Work to complete —
For the listing below, the answer is an exact retyping of the lines from the one with "The height and" through the one with "the teal accent", both included, without pictures.

Excerpted records —
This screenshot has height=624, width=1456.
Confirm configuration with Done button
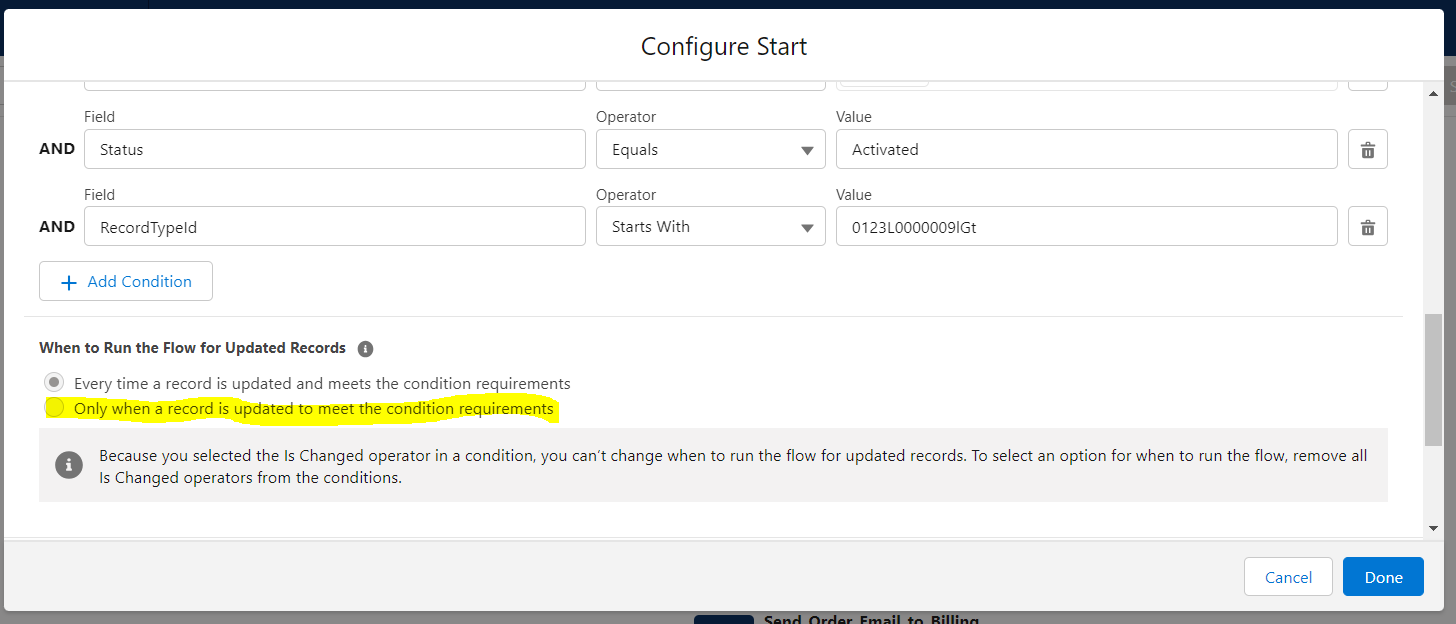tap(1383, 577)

--

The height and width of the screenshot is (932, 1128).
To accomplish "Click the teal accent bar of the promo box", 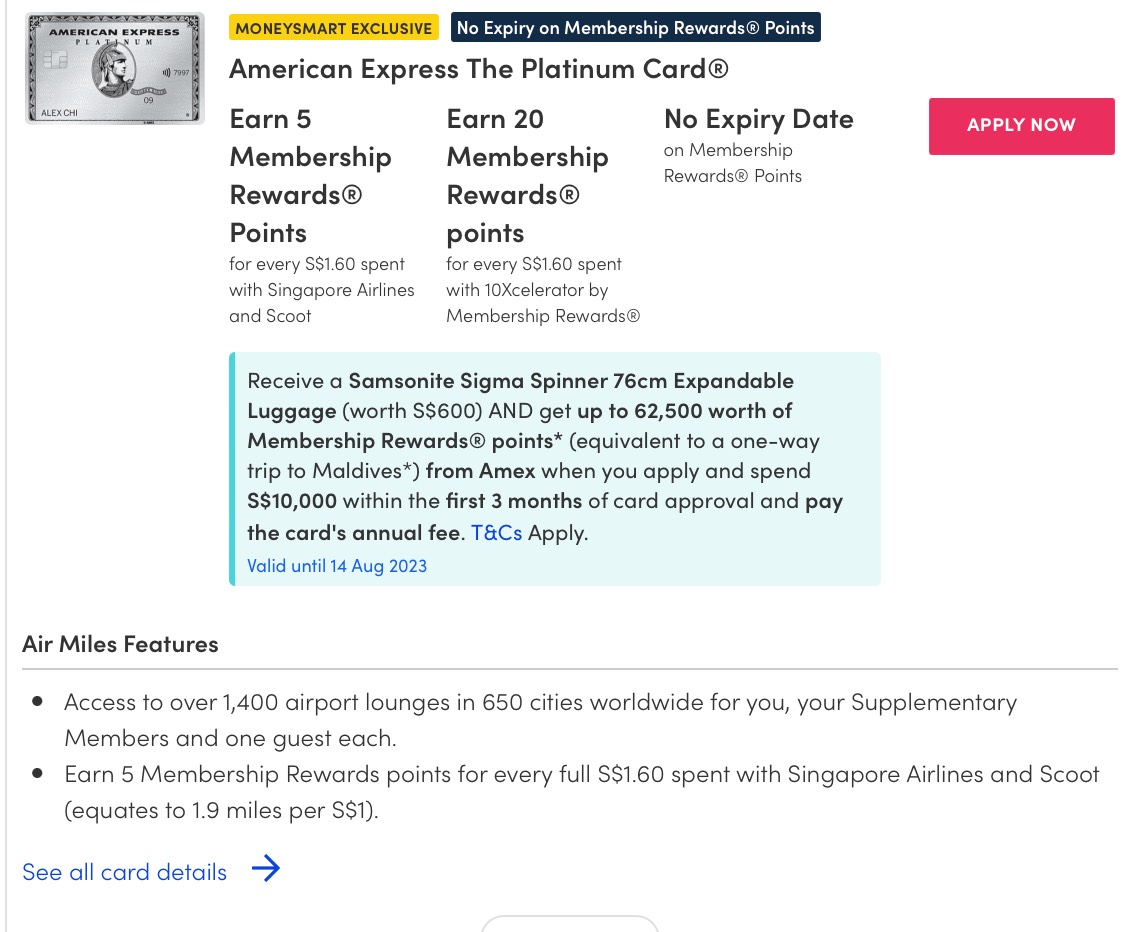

Solution for this exercise —
The height and width of the screenshot is (932, 1128).
To accomplish "Click the teal accent bar of the promo box", 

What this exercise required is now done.